----- Texte proposé -----

Emily McFarlan Miller
27 février 2019
Après à quatre jours de session extraordinaire, les méthodistes ont décidé de refuser la consécration et le mariage aux personnes LGBTQ. Une décision qui pourrait avoir de lourdes conséquences sur la cohésion de l’Église.

Réunis en session extraordinaire du 23 au 26 février, les délégués de l’Église méthodiste unie, aux États-Unis, ont décidé d’interdire la consécration et le mariage aux personnes lesbiennes, gays, bisexuelles, transsexuelles et queers (LGBTQ). Ce «plan traditionnel» a été adopté à 438 voix contre 384. C’était l’une des trois propositions pour que l’Église aille de l’avant sans se séparer. Toutefois, son adoption a laissé les partisans et les opposants inquiets face à l’avenir de la deuxième plus grande confession protestante du pays.

Plus tôt dans la journée, un effort ultime pour adopter une autre proposition, connue sous le nom de projet pour «Une seule Église» (One church plan), a échoué. Ce plan, recommandé par le Conseil des évêques, aurait permis aux Églises individuelles et aux conférences régionales de décider si elles souhaitaient consacrer et marier les personnes LGBTQ.

----- Contenu des données -----

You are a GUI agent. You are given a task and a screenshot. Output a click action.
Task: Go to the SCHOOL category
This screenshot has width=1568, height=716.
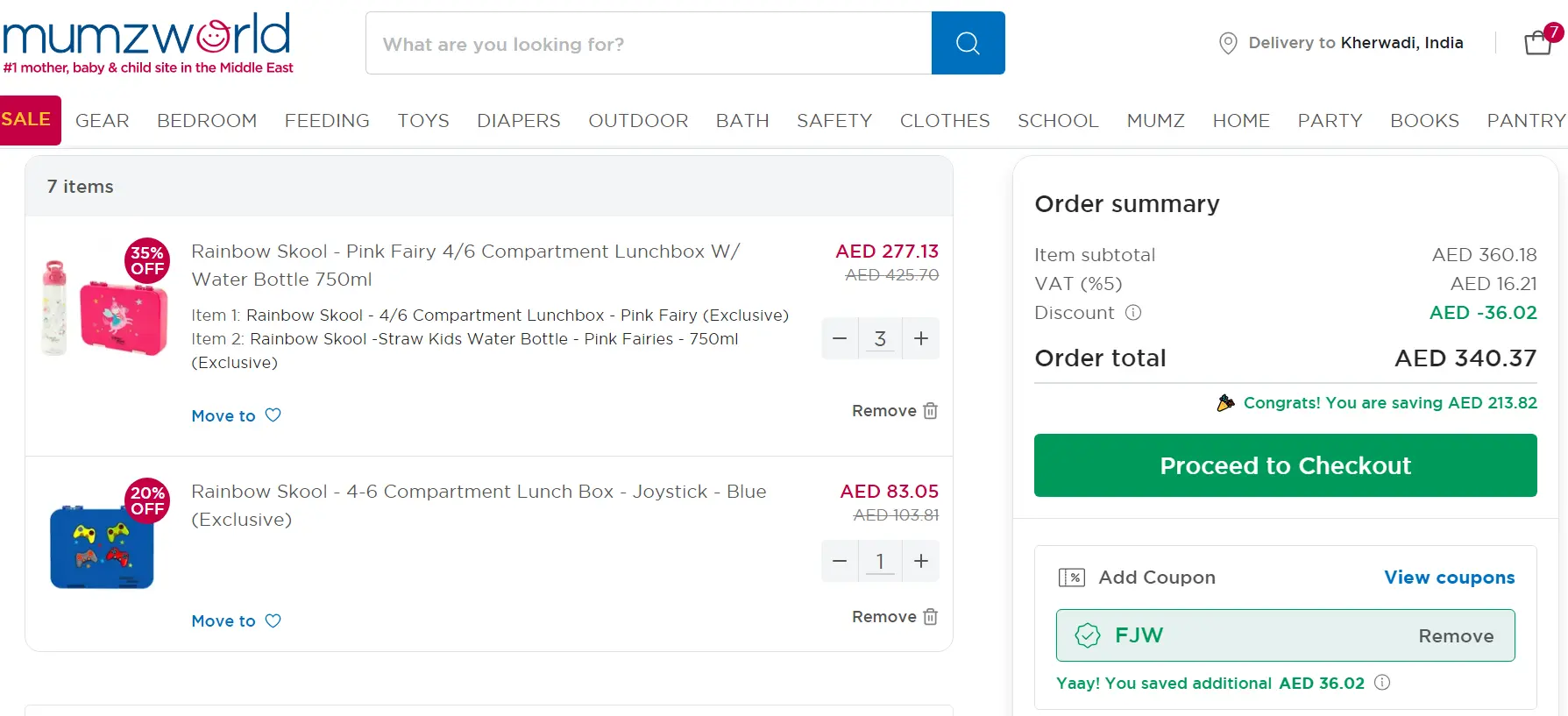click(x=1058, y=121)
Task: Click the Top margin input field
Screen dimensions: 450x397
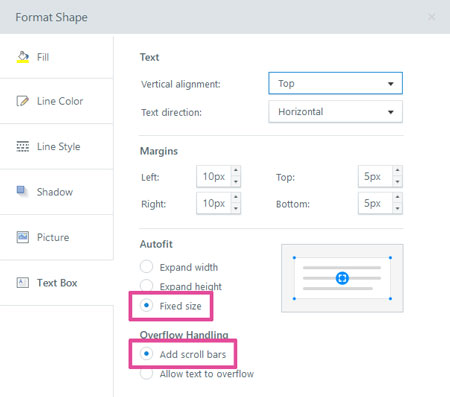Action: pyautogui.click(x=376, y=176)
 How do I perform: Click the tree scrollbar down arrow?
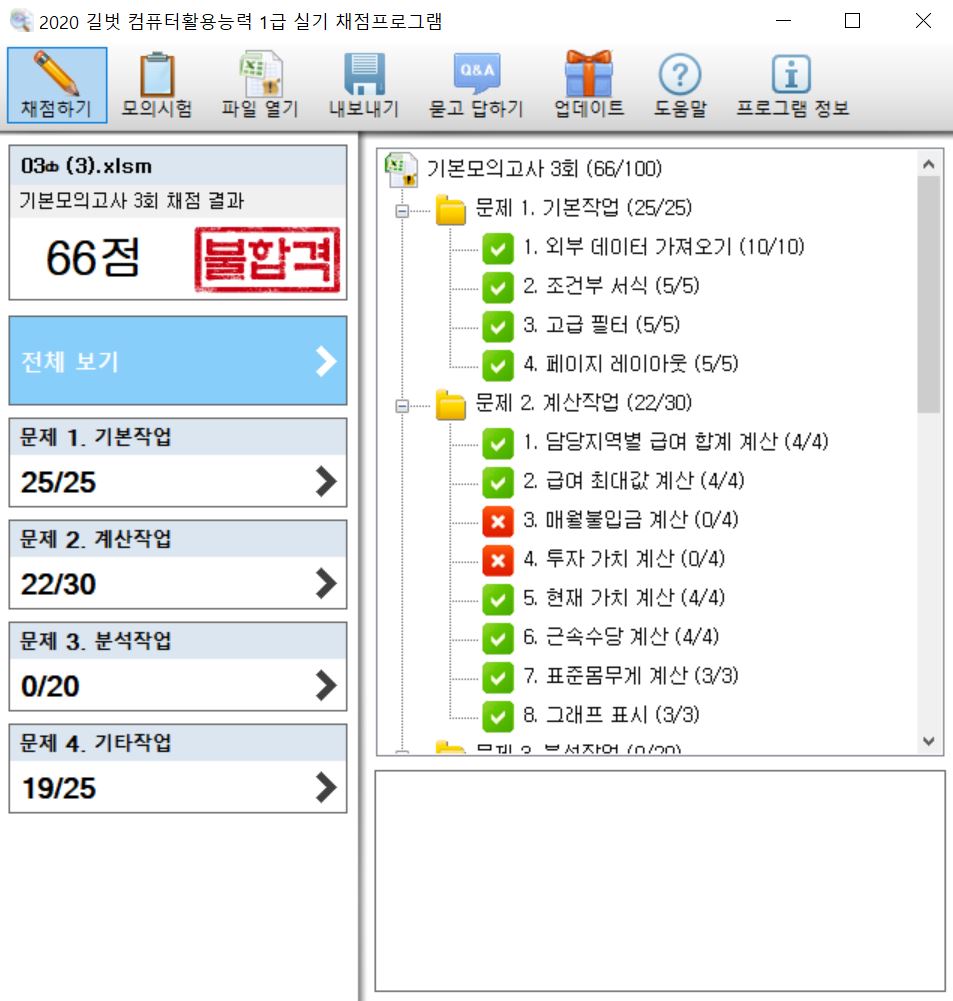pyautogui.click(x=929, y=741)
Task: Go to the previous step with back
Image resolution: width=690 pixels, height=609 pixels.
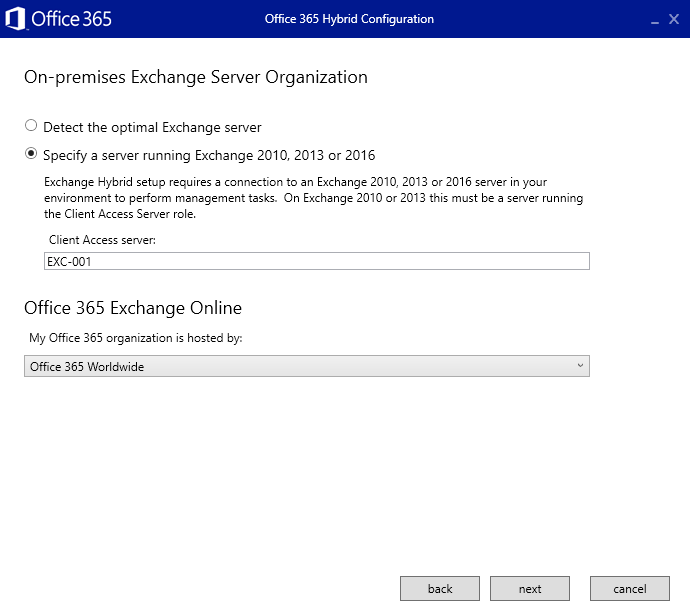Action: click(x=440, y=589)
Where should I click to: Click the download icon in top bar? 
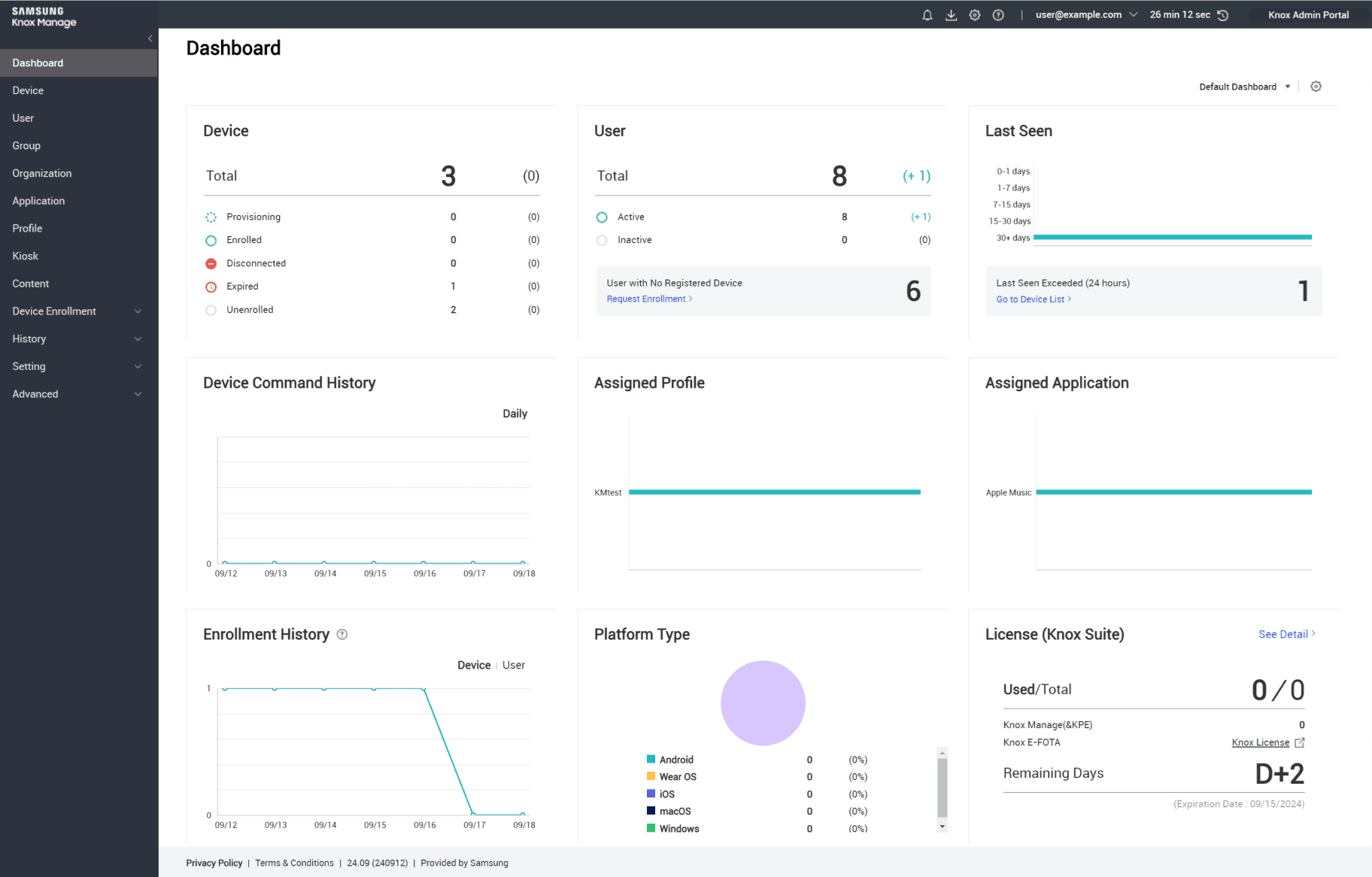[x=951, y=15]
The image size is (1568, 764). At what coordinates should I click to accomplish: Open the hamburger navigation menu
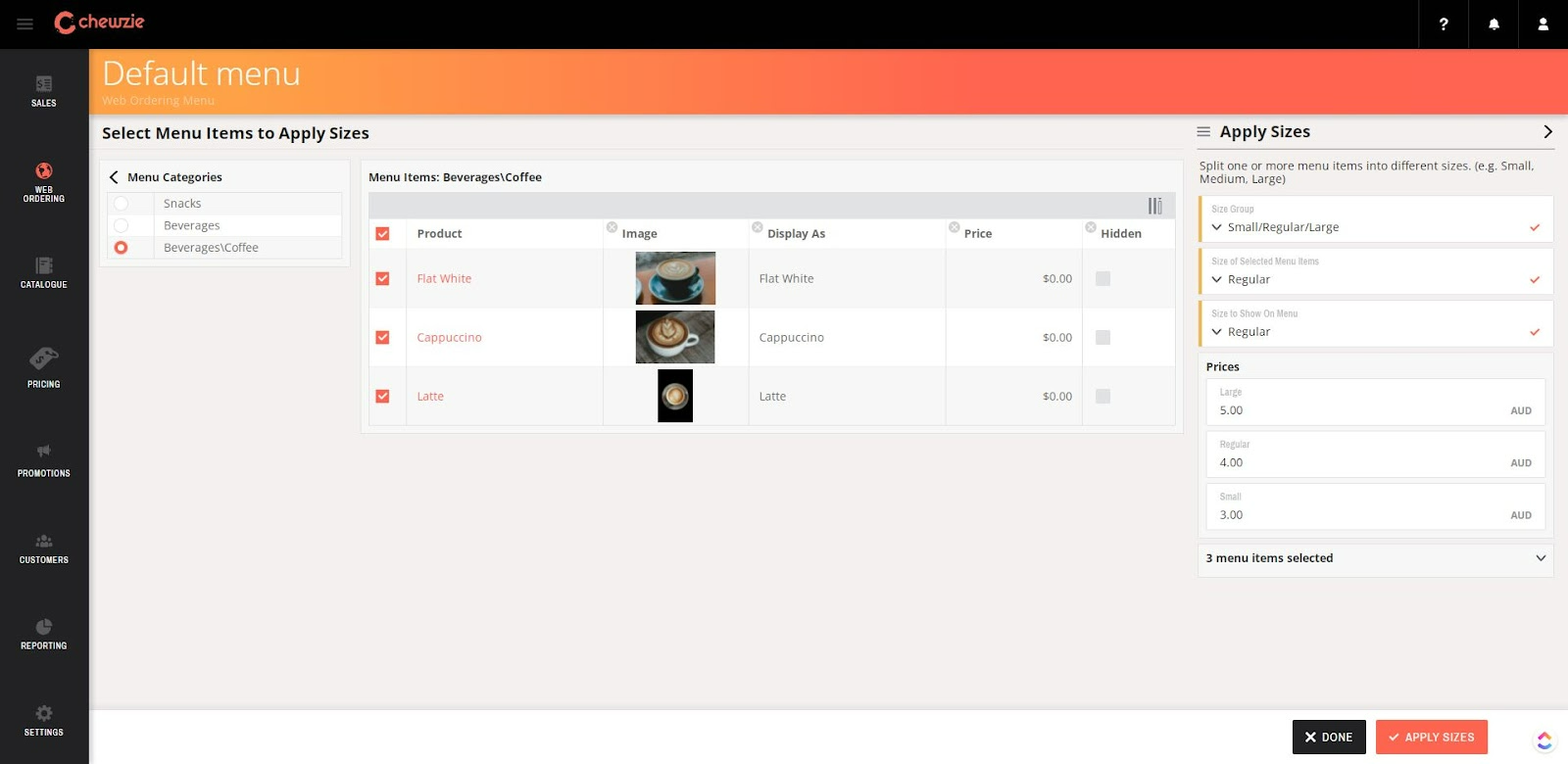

-----

Consignes:
• A. D’après le texte sur l’Église méthodiste unie, par combien de voix le « plan traditionnel » a-t-il été adopté ?
• B. Poursuivez le texte sur l’Église méthodiste unie à partir de sa dernière phrase.
Les enregistrements proviennent d’une autre source.

Problèmes résolus:
• A. Par 438 voix contre 384.

• B.
Le comité législatif, composé des 864 délégués de la Conférence générale, avait déjà rejeté le plan pour «Une seule Église», lundi 25 février. Les délégués ont ensuite rejeté, mardi, une proposition visant à remplacer le «plan traditionnel» par le plan pour «Une seule Église». Le même jour, un comité juridique de l’Église a jugé que certaines parties du «plan traditionnel» étaient inconstitutionnelles. Ainsi, les délégués ont dû débattre et approuver une série d’amendements. Certaines des questions constitutionnelles sont demeurées en suspens, même après l’adoption du plan. Cet objet de vote a généré des heures de débats passionnés et virulents.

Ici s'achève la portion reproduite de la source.